(WHAT YOU SHOULD DO)
According to the Oceanihabitans article, where was strain S9-10^{T} of O. sediminis isolated?

(SOURCE DOCUMENT)
- - - - - - -
Oceanihabitans

Scientific classification
- Domain: Bacteria
- Kingdom: Pseudomonadati
- Phylum: Bacteroidota
- Class: Flavobacteriia
- Order: Flavobacteriales
- Family: Flavobacteriaceae
- Genus: Oceanihabitans
- Species: O. sediminis
- Binomial name: Oceanihabitans sediminis Zhang et al. 2016

= Oceanihabitans =

- Genus: Oceanihabitans
- Species: sediminis
- Authority: Zhang et al. 2016

Species of bacterium

Oceanihabitans is a genus of marine bacterium in the family Flavobacteriaceae. It contains a single species, O. sediminis. It is aerobic, Gram-negative, rod-shaped, and motile by gliding. O. sediminis produces flexirubin pigments. It is positive for cytochrome c oxidase and catalase. O. sediminis can use glucose, mannose, maltose and adipic acid as sole carbon sources for chemoheterotrophic growth. It is a chemoorganotroph and is chemotaxonomically characterized by the presence of menaquinone 6 (MK-6). The type strain is S9-10^{T}.

==Physiology==
O. sediminis is an aerobic microbe and is unable to grow under anaerobic or microaerophilic conditions. The major respiratory quinone is MK-6. It is cytochrome c oxidase and catalase positive. Oceanihabitans sediminis is capable of synthesizing a variety of hydrolytic enzymes including alkaline phosphatase, acid phosphatase, esterase lipase (C8), cysteine arylamidase, leucine arylamidase, valine arylamidase, naphthol-AS-Bi-phosphohydrolase, and chymotrypsin. A positive leucine arylamidase result indicates O. sediminis can hydrolyze proteins into oligopeptides or individual amino acids. The products of this reaction can serve as substrates for cell metabolism. A positive esterase lipase result indicates O. sediminis can break down emulsified mono-, di and triglycerides into glycerol and fatty acid residues.

==Ecology==
Members of the family Flavobacteriaceae are distributed globally. However, the abundance and diversity increases south of the polar front. O. sediminis strain S9-10^{T} was isolated from a sediment sample in the northern Yellow Sea in China. The phosphatase activity of marine microorganisms plays a pivotal role in phosphorus and carbon biogeochemical cycles. Phosphatase-producing bacteria are capable of hydrolyzing specific dissolved organic phosphorus compounds. This supplies pools of phosphorus and carbon to heterotrophic and autotrophic microbes.

==Physiology==
O. sediminis is closely related to the genera Bizionia, Olleya, Lacinutrix, Algibacter, Winogradskyella,and Gaetbulibacter. Its DNA G+C content was 34.2 mol% which is consistent with other genera in the family Flavobacteriaceae. The predominant cellular fatty acids are iso-C_{15:0} (21.1 %), iso- C_{15:1}G (16.3 %) and iso-C_{17:0} 3-OH (12.0 %). The polar lipids are phosphatidylethanolamine, aminophospholipid, aminoglycolipid, two unidentified amino-lipids, and five unidentified polar lipids.
- - - - - - -
(DATA SHOWN)
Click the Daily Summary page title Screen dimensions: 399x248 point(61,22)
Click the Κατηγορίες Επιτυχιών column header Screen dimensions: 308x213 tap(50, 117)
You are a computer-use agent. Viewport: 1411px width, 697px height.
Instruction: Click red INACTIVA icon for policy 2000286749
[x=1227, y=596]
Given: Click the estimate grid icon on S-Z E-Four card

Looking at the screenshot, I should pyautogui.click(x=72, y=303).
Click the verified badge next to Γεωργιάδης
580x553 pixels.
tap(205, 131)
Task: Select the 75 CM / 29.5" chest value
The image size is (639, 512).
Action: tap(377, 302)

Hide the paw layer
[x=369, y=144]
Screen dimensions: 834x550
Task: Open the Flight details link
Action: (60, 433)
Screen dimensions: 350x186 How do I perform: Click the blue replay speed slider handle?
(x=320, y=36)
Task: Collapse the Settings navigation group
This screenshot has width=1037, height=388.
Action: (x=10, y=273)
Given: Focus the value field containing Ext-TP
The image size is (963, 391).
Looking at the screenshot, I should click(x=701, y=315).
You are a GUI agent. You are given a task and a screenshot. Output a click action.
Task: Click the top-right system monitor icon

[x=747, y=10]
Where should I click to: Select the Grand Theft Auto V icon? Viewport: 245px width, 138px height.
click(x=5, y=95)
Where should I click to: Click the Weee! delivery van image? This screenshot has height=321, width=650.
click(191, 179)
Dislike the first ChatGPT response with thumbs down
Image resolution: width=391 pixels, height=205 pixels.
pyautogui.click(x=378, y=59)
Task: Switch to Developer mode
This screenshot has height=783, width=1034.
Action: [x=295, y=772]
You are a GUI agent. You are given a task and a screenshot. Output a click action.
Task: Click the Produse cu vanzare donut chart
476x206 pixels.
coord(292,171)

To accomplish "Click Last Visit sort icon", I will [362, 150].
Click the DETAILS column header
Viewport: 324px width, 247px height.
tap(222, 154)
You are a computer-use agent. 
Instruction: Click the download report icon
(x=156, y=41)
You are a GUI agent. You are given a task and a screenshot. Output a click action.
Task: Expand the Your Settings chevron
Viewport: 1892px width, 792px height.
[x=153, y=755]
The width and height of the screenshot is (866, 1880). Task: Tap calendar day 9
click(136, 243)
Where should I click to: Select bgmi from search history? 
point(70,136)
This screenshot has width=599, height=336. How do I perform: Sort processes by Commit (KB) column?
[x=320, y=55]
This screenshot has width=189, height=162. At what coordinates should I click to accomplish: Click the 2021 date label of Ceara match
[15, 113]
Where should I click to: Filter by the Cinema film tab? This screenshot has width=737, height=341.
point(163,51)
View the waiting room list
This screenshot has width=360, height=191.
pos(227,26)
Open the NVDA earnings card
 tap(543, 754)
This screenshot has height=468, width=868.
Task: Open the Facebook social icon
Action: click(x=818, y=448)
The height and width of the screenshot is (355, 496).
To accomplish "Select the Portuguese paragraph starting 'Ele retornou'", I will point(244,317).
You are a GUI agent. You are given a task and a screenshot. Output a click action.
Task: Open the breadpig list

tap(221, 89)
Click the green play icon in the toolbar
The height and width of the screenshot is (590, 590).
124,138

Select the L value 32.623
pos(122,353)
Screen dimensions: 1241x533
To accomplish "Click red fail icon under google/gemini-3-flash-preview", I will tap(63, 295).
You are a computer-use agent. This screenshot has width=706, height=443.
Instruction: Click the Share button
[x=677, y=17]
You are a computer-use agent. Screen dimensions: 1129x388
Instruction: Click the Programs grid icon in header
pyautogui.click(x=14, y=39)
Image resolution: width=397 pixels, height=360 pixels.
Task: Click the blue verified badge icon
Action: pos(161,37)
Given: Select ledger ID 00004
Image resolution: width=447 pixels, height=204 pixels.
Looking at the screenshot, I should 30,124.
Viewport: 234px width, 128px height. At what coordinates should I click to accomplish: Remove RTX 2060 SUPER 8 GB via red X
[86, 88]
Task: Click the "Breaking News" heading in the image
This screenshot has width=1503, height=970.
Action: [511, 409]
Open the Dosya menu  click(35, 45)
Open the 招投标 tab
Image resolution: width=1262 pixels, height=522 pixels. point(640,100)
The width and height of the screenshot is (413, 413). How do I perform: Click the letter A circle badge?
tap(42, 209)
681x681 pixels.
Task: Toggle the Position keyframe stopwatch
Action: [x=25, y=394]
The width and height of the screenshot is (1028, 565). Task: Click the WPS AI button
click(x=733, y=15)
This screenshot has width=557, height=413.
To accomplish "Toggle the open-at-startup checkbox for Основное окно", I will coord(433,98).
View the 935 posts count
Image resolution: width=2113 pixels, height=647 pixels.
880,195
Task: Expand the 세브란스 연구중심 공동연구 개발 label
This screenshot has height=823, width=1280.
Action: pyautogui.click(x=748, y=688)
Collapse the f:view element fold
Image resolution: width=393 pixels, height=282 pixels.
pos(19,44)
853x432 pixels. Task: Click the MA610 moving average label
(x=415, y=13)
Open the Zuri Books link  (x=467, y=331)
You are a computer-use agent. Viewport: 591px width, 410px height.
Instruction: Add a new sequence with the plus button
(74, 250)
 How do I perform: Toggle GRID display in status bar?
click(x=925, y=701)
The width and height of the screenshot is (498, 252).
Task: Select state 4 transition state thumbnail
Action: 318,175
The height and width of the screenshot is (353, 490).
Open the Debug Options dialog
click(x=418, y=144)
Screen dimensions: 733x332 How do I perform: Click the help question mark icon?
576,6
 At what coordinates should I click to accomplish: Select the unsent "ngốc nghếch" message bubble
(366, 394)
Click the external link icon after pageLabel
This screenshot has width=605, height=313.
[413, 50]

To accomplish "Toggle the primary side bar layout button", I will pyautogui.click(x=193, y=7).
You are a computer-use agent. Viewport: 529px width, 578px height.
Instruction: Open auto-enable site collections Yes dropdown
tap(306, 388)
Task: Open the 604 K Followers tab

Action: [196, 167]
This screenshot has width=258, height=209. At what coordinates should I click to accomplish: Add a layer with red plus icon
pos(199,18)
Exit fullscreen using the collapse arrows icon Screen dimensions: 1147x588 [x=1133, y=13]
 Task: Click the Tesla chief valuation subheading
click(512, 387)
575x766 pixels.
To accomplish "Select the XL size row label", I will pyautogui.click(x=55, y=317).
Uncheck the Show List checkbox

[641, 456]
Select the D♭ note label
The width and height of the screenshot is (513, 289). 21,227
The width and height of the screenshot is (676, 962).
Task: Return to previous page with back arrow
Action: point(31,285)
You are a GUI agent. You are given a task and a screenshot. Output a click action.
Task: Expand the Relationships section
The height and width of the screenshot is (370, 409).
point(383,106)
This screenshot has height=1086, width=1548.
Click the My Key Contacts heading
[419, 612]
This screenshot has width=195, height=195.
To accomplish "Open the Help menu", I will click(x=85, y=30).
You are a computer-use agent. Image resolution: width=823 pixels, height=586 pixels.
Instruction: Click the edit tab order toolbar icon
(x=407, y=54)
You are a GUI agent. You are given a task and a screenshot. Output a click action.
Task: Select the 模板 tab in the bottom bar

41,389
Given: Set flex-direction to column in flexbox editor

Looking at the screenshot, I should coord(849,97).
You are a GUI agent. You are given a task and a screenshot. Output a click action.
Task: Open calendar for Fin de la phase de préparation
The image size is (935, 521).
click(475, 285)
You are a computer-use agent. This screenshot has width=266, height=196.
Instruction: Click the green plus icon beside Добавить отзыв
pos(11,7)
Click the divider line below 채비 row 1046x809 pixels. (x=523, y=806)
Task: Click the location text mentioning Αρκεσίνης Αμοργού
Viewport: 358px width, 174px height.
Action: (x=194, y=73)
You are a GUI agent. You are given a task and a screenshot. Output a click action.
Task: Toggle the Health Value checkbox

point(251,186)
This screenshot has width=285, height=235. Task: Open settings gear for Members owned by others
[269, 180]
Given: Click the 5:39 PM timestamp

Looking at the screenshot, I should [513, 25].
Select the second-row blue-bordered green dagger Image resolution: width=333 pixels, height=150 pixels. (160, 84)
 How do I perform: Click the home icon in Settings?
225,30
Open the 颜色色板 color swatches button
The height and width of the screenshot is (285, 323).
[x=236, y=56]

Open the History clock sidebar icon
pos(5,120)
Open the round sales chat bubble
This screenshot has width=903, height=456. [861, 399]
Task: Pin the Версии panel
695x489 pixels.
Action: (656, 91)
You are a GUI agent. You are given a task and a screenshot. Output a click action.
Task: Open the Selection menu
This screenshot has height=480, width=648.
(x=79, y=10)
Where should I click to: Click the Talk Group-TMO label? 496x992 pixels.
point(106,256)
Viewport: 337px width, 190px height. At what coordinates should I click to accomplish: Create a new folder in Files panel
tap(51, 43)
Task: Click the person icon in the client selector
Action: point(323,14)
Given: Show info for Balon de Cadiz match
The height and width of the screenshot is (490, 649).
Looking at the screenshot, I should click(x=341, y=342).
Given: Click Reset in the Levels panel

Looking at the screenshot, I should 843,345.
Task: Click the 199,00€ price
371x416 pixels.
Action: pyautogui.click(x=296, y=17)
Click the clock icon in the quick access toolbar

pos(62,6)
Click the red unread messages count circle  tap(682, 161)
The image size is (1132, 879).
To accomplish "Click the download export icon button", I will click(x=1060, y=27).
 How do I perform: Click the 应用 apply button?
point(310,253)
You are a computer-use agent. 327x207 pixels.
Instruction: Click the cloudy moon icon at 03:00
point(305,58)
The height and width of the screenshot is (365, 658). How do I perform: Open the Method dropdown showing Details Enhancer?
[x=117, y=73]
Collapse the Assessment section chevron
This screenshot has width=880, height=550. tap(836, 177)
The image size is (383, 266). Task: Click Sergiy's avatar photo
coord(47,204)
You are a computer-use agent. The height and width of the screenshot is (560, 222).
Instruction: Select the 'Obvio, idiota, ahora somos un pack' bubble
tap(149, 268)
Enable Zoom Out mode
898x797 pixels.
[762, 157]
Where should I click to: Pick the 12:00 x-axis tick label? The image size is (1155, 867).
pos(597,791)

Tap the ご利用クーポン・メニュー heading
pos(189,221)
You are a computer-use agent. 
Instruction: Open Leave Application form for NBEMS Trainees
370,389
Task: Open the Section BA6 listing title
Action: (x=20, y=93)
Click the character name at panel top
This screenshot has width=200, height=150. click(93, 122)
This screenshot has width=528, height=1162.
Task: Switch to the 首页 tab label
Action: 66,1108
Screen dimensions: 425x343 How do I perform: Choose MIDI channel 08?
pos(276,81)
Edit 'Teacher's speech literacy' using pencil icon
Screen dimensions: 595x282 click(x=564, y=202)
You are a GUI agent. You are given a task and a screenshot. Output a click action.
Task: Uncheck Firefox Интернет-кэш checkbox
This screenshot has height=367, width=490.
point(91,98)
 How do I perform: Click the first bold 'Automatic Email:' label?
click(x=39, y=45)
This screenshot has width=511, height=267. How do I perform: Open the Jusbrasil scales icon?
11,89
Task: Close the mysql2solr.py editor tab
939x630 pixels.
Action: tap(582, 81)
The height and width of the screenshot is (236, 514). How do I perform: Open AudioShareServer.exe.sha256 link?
- - - - - - -
(EXERCISE ANSWER)
From a sediment sample in the northern Yellow Sea in China.